Сурово морщась, повел байду наискось, чтоб высадить Ингу подальше от шумной компании. Вылез, подхватывая ее как куклу, и ставя в мелкую воду. Издалека, шлепая по воде сильными ногами, мчался Олега, оря и размахивая руками. А рядом летела Нюха, в одних крошечных узких плавках, светя розовыми сосками маленьких грудей.
— Мо-ом? Вас куда унесло? Вы на рыбалке были? А рыба где? Черт, ты плачешь, что ли? Гордей, она чего плачет у тебя?
Нюха деликатно отжала шумного Олегу плечиком, взяла Ингины дрожащие пальцы в теплую мокрую руку. Распорядилась, таща ее по песку за собой:
— Олежка, ты тут, помоги тут. Ладно? А мы сейчас умоемся и пойдем шоколаду купим. Много. Да, Инга Михайловна?
— Мам! — расстроенно крикнул Олега, держа в руках весла, — мам?
Но Нюха повелительно махнула рукой. И идя рядом, держа Ингину руку, вдруг тоже заревела, заглядывая сбоку в мокрое лицо.
— Фу, — сказала Инга, вытирая глаза, — детский сад какой-то, немедленно перестань.

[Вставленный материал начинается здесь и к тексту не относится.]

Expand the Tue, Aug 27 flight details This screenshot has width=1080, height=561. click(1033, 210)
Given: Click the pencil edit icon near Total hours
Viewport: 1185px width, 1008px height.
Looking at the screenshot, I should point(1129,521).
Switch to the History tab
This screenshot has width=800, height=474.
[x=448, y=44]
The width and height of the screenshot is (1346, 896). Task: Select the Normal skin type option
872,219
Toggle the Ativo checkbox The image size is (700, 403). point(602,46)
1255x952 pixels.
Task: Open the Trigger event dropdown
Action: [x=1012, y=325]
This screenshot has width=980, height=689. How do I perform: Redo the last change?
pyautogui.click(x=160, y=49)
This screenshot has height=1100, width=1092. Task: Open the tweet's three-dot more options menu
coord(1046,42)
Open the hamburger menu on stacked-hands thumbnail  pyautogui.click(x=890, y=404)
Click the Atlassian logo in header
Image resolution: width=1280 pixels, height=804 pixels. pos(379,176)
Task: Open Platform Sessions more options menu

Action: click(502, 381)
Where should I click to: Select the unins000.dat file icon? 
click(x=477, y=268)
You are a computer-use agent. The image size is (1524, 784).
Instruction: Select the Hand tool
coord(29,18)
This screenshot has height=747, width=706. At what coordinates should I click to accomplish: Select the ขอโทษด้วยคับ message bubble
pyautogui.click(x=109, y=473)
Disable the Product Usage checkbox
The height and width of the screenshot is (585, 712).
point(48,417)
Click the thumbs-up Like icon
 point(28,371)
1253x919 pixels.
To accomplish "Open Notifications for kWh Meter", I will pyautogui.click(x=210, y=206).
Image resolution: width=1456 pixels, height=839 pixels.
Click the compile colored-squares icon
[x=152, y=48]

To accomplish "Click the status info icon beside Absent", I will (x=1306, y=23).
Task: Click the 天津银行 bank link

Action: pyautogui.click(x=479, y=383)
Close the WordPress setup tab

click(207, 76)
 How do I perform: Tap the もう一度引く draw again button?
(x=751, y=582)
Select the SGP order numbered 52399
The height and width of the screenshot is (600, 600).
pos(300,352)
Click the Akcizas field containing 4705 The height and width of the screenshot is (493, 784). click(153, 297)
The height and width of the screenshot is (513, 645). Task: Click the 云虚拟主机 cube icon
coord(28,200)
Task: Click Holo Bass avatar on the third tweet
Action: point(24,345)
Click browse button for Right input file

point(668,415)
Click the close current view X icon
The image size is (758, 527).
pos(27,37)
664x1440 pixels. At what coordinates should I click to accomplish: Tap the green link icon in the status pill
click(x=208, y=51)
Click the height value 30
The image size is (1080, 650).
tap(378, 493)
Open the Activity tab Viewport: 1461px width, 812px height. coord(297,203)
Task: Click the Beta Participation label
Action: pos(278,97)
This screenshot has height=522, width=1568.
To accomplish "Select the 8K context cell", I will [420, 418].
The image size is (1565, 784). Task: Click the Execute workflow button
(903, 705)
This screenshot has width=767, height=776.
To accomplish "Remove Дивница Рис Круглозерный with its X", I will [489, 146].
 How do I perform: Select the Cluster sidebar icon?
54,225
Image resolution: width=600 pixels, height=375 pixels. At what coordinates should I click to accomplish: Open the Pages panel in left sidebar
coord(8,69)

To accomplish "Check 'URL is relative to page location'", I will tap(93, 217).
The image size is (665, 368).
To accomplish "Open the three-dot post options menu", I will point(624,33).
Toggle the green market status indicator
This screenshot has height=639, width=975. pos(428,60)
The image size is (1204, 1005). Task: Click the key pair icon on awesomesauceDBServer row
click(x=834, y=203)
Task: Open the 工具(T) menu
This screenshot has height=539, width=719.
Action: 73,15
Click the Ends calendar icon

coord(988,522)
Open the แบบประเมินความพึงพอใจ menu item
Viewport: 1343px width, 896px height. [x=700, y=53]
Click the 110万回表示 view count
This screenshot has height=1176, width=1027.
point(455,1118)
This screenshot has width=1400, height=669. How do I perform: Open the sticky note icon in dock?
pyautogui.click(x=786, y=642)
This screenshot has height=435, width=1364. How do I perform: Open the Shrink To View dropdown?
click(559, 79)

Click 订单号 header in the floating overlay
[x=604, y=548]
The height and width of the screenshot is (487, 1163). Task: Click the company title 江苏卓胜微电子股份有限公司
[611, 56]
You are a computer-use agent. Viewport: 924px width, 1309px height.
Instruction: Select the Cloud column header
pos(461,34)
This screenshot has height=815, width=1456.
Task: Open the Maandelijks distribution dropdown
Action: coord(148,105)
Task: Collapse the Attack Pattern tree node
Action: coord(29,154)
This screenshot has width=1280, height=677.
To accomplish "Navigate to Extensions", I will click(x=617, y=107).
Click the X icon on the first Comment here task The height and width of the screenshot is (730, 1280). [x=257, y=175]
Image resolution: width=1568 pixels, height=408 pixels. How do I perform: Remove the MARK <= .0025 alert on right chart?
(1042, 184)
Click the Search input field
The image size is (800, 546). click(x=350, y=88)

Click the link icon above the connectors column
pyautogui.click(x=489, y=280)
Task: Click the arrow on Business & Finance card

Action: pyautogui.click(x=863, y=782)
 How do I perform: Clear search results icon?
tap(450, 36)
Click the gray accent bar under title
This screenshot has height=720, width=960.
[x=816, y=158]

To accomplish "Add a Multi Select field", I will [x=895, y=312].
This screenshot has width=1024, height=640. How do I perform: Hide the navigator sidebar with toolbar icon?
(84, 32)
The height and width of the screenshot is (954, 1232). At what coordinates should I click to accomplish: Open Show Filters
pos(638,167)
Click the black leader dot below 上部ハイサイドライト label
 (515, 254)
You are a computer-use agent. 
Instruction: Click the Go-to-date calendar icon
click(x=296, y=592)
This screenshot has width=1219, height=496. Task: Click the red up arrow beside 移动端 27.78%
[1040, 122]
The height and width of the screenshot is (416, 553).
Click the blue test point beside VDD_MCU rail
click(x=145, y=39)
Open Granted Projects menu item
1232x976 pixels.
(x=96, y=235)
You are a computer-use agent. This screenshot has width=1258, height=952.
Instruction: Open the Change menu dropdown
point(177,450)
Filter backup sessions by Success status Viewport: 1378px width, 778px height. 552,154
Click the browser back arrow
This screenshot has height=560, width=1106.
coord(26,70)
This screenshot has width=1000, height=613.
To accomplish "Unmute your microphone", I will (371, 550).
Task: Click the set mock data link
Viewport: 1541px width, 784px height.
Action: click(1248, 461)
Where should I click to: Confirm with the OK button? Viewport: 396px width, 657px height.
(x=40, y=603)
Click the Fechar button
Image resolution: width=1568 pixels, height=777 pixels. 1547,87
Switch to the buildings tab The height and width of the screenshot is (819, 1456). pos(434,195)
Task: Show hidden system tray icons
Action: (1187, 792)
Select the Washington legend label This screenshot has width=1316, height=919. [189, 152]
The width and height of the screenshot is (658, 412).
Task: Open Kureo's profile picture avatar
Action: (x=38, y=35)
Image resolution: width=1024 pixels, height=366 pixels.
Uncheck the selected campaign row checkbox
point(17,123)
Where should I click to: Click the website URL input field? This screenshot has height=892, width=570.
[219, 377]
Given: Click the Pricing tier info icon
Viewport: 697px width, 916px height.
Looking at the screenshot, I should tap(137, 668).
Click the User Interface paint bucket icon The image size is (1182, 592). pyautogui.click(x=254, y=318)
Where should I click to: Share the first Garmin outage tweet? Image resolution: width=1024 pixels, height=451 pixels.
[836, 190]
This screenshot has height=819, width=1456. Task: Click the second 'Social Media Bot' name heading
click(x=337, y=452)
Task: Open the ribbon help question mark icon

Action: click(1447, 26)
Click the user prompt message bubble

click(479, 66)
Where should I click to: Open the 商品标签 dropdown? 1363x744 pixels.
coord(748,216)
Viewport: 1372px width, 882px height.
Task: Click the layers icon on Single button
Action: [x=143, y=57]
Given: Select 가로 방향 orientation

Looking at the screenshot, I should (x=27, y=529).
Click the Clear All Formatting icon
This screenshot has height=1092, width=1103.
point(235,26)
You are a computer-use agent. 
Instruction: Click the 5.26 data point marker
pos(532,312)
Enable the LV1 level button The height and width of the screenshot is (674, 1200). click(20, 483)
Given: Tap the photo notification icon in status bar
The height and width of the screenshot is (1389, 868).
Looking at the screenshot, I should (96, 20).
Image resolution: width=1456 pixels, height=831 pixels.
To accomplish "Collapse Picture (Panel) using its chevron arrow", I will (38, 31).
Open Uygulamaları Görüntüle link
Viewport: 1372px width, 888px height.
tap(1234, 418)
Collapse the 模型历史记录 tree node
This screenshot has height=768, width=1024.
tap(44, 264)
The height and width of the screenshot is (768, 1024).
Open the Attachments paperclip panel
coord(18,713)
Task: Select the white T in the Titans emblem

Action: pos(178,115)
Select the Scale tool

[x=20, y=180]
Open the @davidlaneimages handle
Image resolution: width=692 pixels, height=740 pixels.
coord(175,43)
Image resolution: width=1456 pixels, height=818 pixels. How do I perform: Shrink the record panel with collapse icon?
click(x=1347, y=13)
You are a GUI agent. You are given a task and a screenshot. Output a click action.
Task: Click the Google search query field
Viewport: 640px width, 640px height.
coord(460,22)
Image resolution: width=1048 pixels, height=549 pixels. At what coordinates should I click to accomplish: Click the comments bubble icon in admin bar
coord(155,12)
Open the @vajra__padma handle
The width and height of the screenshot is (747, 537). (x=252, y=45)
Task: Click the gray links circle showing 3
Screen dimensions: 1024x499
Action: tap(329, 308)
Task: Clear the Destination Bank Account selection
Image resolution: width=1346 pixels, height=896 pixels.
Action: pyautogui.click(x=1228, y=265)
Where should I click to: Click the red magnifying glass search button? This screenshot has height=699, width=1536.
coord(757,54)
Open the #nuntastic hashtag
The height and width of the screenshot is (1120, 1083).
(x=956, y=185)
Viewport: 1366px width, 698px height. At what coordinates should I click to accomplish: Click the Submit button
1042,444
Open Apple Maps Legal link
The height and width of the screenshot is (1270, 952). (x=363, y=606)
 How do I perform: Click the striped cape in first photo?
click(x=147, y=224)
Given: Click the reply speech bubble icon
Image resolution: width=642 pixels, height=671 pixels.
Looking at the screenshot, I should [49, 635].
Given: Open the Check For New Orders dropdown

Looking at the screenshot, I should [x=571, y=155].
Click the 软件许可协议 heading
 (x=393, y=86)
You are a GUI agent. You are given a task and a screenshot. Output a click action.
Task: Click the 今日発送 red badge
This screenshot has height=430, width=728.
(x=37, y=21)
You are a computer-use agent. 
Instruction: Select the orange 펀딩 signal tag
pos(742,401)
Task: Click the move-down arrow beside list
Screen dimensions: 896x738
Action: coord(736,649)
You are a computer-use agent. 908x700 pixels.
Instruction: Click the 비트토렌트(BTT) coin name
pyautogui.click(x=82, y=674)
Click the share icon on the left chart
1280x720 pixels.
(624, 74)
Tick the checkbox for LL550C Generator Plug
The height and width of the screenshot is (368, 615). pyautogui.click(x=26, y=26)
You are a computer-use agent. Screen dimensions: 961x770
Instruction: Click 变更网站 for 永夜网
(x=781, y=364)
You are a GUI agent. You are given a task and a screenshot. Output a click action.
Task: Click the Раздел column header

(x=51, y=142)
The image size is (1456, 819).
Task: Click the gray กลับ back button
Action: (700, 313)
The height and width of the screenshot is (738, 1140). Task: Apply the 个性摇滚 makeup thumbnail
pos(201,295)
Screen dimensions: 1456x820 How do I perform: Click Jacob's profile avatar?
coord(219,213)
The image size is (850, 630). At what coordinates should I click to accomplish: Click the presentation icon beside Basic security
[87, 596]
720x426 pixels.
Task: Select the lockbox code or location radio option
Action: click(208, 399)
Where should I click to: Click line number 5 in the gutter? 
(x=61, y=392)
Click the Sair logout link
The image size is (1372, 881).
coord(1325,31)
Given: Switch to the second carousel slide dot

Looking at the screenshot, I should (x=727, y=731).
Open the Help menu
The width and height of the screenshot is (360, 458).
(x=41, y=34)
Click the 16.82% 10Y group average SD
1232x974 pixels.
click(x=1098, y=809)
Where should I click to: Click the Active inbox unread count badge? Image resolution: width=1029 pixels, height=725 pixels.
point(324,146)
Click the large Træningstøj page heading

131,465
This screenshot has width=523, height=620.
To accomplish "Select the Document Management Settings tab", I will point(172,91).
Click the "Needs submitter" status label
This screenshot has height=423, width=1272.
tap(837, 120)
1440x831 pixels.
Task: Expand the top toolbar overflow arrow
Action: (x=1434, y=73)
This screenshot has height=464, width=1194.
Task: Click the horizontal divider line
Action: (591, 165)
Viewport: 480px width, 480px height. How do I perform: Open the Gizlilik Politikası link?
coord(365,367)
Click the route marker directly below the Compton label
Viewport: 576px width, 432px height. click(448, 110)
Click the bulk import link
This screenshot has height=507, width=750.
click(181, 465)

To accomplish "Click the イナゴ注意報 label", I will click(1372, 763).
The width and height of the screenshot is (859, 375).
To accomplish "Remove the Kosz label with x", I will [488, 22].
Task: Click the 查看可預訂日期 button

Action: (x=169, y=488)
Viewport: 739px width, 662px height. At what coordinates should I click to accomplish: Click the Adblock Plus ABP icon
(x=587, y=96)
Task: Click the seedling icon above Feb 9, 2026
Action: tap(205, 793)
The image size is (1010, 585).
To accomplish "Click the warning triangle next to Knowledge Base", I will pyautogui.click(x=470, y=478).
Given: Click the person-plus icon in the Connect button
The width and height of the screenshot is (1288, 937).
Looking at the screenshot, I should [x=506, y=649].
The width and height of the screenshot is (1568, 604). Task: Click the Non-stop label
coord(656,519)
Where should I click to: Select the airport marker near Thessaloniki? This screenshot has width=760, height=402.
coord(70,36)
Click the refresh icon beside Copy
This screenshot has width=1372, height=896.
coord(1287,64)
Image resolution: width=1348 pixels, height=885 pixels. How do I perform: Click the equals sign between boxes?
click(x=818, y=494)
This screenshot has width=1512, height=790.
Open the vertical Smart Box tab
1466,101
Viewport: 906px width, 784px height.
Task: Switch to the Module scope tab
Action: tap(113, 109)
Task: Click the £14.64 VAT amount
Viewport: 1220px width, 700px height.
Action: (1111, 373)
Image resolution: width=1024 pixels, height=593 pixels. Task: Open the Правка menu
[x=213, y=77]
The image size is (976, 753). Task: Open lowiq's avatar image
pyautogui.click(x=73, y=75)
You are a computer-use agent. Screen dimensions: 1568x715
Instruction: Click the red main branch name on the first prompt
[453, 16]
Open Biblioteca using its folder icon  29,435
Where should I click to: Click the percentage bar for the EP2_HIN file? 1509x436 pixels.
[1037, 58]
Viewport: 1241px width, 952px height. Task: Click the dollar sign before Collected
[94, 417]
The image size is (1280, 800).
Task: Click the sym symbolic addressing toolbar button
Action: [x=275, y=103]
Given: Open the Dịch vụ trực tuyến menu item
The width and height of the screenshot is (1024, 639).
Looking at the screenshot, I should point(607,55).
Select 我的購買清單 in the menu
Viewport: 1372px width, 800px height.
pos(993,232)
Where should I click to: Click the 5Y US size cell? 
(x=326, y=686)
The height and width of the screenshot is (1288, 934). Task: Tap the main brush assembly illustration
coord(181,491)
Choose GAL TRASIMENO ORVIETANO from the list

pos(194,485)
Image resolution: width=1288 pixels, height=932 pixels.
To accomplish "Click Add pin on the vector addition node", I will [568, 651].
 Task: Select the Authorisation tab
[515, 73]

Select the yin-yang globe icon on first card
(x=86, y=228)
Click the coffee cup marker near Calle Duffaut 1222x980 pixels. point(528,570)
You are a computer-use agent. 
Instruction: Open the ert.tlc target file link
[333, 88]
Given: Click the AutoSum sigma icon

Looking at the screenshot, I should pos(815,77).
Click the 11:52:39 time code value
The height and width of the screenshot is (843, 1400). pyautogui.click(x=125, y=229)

Ладно, умоемся и за шоколадом.
Разговор за столом стал тихим, после вина и чая смеяться и шуметь устали, а расходиться ленились.
Лера сидела напротив Сереги, на узкой стороне стола, получается, во главе его. Большой Ник смеялся, ловя ее руку для шутливого поцелуя:
— Наша Лерочка на месте королевы. Лерочка-королевочка.
За ее спиной тускло поблескивали большие ворота, крашеные голубой краской, и на спокойном фоне темные длинные волосы гладко обтекали макушку, изгибаясь по плечам. Лера крутила в руках пузатую сахарницу, роняла крышечку с фарфоровой пупкой, и, улыбаясь, водружала на место. Поглядывала то на Большого Ника, то на Сергея, и, откидывая волосы с плеча, кивала хозяйке, что никак толком не сидела, все поднималась, чтоб принести из дома варенье или вспомненную початую коробку с цветными леденцами.
— Машенька, — густо говорил время от времени Ник, — да сядьте уже, без вас и чай не сладкий, и винцо слабее.